Excerto da página ::
◇ ◇ ◇

Language of document : ECLI:EU:C:2020:966

DESPACHO DO TRIBUNAL DE JUSTIÇA (Nona Secção)

26 de novembro de 2020 (*)

«Reenvio prejudicial — Artigo 99.° do Regulamento de Processo do Tribunal de Justiça — Transporte aéreo — Regulamento (CE) n.° 261/2004 — Regras comuns para a indemnização e a assistência aos passageiros dos transportes aéreos em caso de recusa de embarque e de cancelamento ou atraso considerável dos voos — Artigo 3.°, n.° 3 — Âmbito de aplicação — Exclusão — Passageiros com viagens gratuitas ou com tarifa reduzida não disponível, direta ou indiretamente, ao público»

No processo C‑316/20,

que tem por objeto um pedido de decisão prejudicial apresentado, nos termos do artigo 267.° TFUE, pelo Tribunal Judicial da Comarca dos Açores (Portugal), por Decisão de 9 de março de 2020, que deu entrada no Tribunal de Justiça em 16 de julho de 2020, no processo

VO,

ZO,

ML,

NB,

KE,

JE,

PI,

VY

contra

SATA International — Azores Airlines, SA,

O TRIBUNAL DE JUSTIÇA (Nona Secção),

composto por: N. Piçarra, presidente de secção, D. Šváby (relator) e S. Rodin, juízes,

advogado‑geral: P. Pikamäe,

secretário: A. Calot Escobar,

vista a decisão tomada, ouvido o advogado‑geral, de decidir por meio de despacho fundamentado, em conformidade com o artigo 99.° do Regulamento de Processo do Tribunal de Justiça,

profere o presente

Despacho

1        O pedido de decisão prejudicial tem por objeto a interpretação do artigo 3.°, n.° 3, do Regulamento (CE) n.° 261/2004 do Parlamento Europeu e do Conselho, de 11 de fevereiro de 2004, que estabelece regras comuns para a indemnização e a assistência aos passageiros dos transportes aéreos em caso de recusa de embarque e de cancelamento ou atraso considerável dos voos e que revoga o Regulamento (CEE) n.° 295/91 (JO 2004, L 46, p. 1).

◇ ◇ ◇

Material fornecido ::
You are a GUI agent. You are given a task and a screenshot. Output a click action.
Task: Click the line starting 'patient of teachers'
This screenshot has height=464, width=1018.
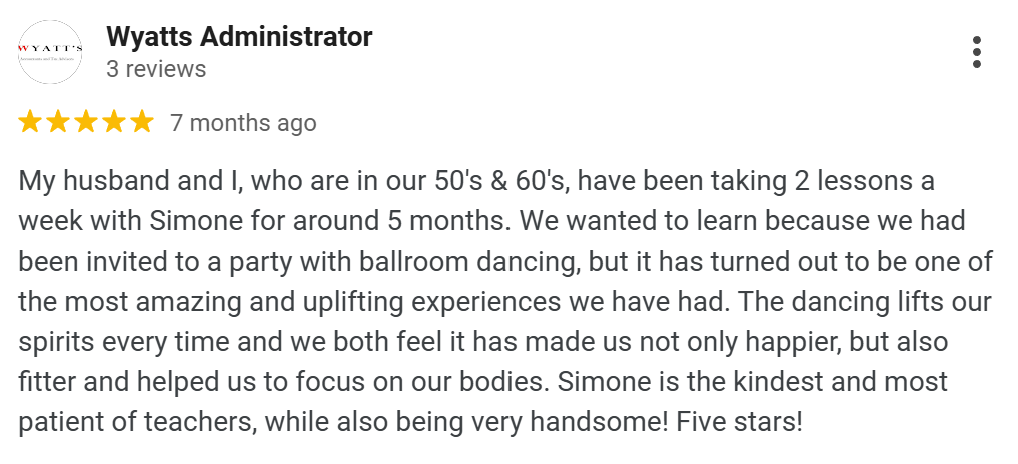(x=410, y=422)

◇ ◇ ◇

Tarefas a realizar ::
1. No despacho, que órgão jurisdicional apresentou o pedido de decisão prejudicial?
2. Liste todas as partes que, segundo o despacho, litigam contra a SATA International — Azores Airlines, SA.

Soluções desenvolvidas ::
1. O Tribunal Judicial da Comarca dos Açores (Portugal).

2. VO, ZO, ML, NB, KE, JE, PI e VY.